Challenge> Reproduce the passage on literary versus political critique between "A lot of the" and "greed and hedonism?", inclusive, with "stormtroopers" replaced by "droids".

Literary or Political Critique?

A lot of the above sounds more like a political critique of the text, which might as well be in-universe or diegetic, rather than a critique of the literary technique employed in writing it. It is not a fair assumption to make that the text is reflective of any actual political sentiment, any more than it would be fair to say Star Wars is fascist because it has stormtroopers. My goal instead is to show that the text does not meet its own aims, by being inconsistent with its external expectations or with its own internal logic. We have seen the former in discussing how the setting presented does not map very well to the Wild West, lacking any of the specific social (economic, political) factors which distinguish it from other time periods. Why does it matter, then, that after establishing this mass industrial setting, the text reproaches it for greed and hedonism?

The text postures itself as a political-via-moral commentary on the setting; that is, the text makes subjective statements about the world it describes, with the aim to condemn whatever it is creating. This is, on one hand, Yaksha’s stated intent with developing the setting: to try to depict what he views as the worst tendencies of the Wild West without directly depicting its worst atrocities (though I do not think the setting succeeds at this, as discussed). Yet it is also apparent from the text itself, which cannot help but describe the Incorporation as “foul” and “avaricious”, it being a “haven of hedonism and endless consumption”, it having “untold atrocities and experimentations”, it producing “facsimile and counterfeit” goods (p. 4). It uses such redundant language as if to make sure you don’t get the wrong idea. Seeing that the text emphatically denounces its subject, and knowing that we are working with a pseudo-Western setting that is apologetic for being so, we can extrapolate that the text is setting up an antagonist for the reader to dislike, expecting to find common ground against corporate greed and mass consumption.

Information provided>
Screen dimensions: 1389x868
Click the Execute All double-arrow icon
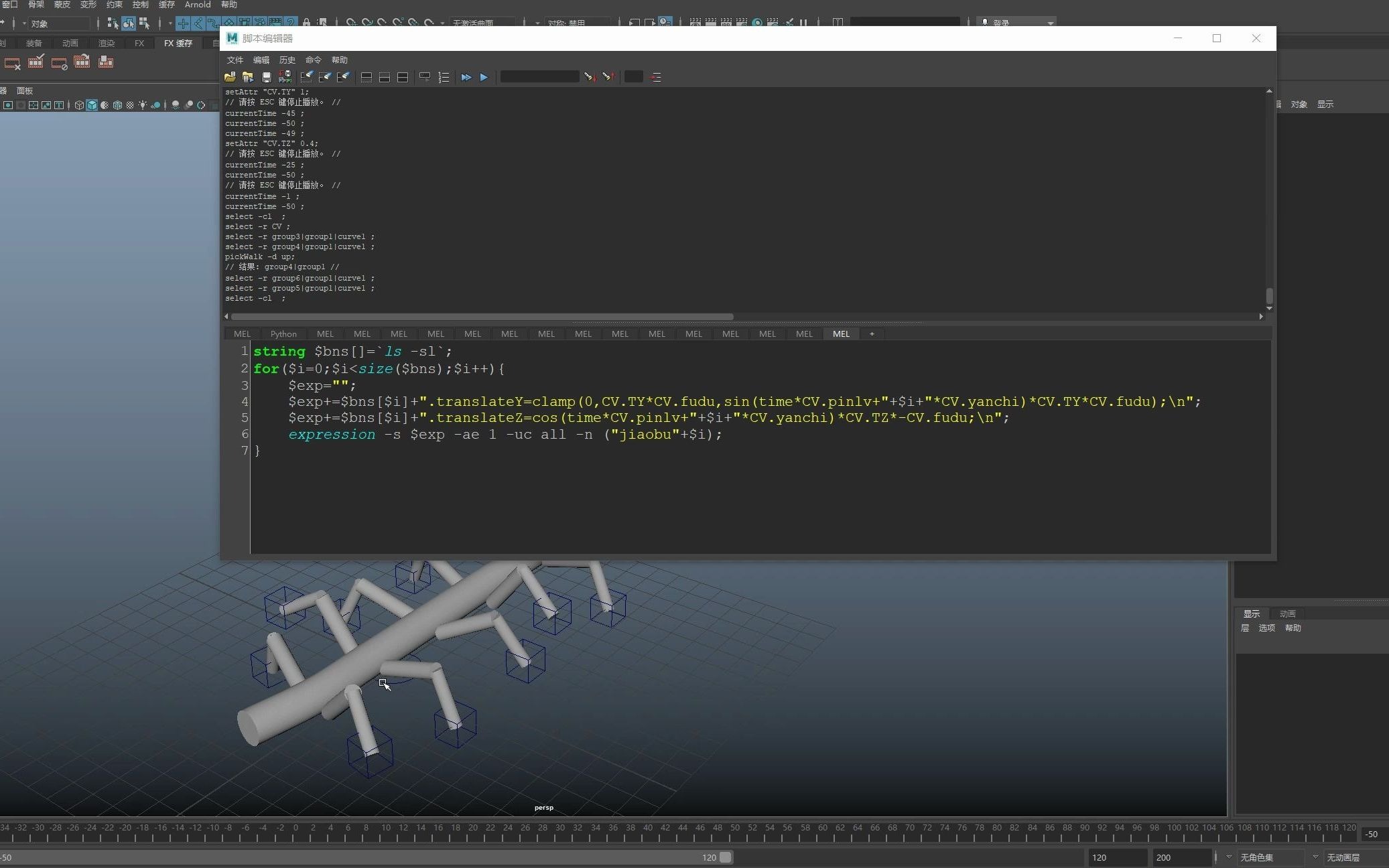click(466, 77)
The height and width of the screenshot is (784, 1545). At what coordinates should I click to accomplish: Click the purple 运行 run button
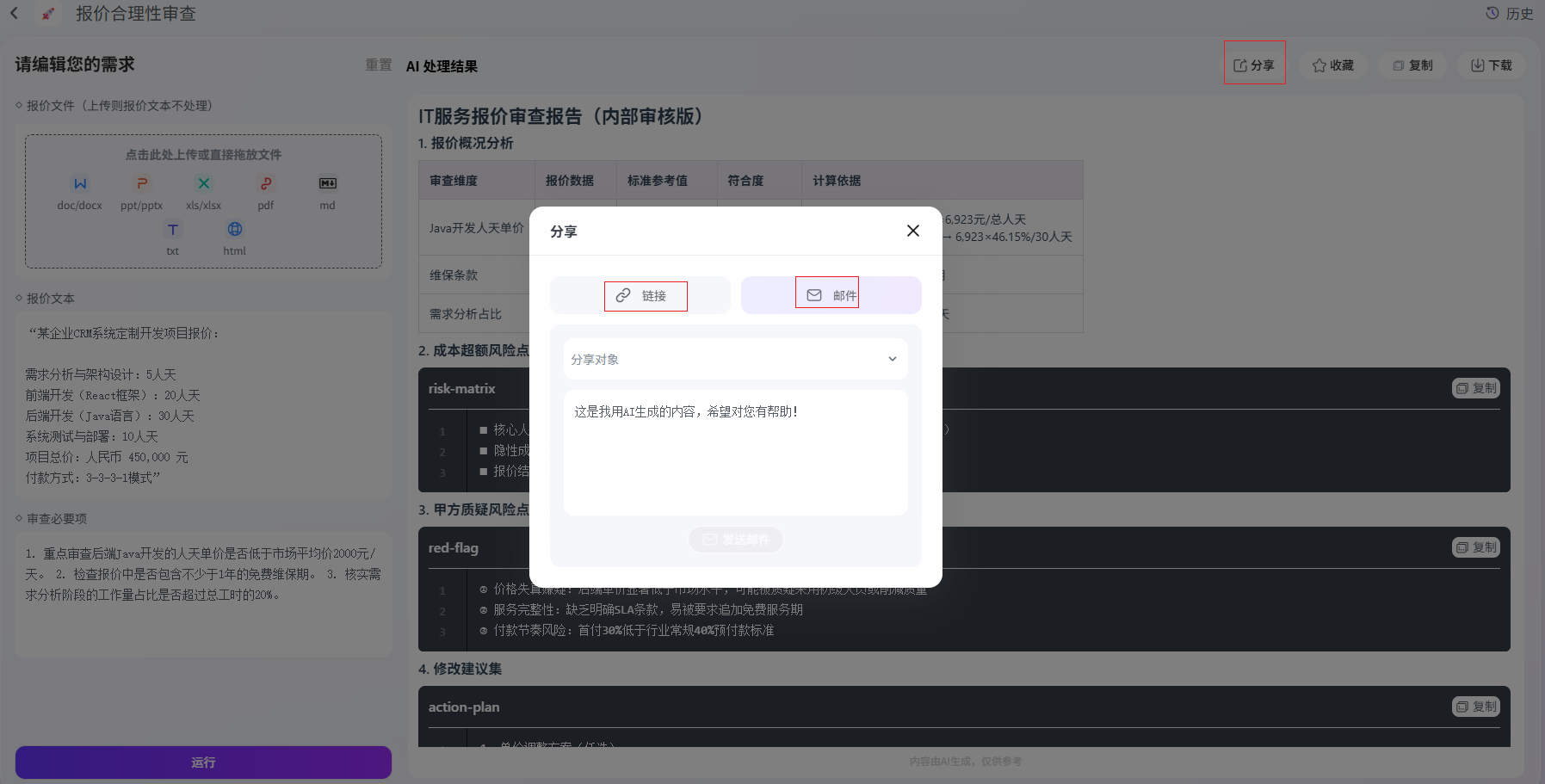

Problem solution>
A lot of the above sounds more like a political critique of the text, which might as well be in-universe or diegetic, rather than a critique of the literary technique employed in writing it. It is not a fair assumption to make that the text is reflective of any actual political sentiment, any more than it would be fair to say Star Wars is fascist because it has droids. My goal instead is to show that the text does not meet its own aims, by being inconsistent with its external expectations or with its own internal logic. We have seen the former in discussing how the setting presented does not map very well to the Wild West, lacking any of the specific social (economic, political) factors which distinguish it from other time periods. Why does it matter, then, that after establishing this mass industrial setting, the text reproaches it for greed and hedonism?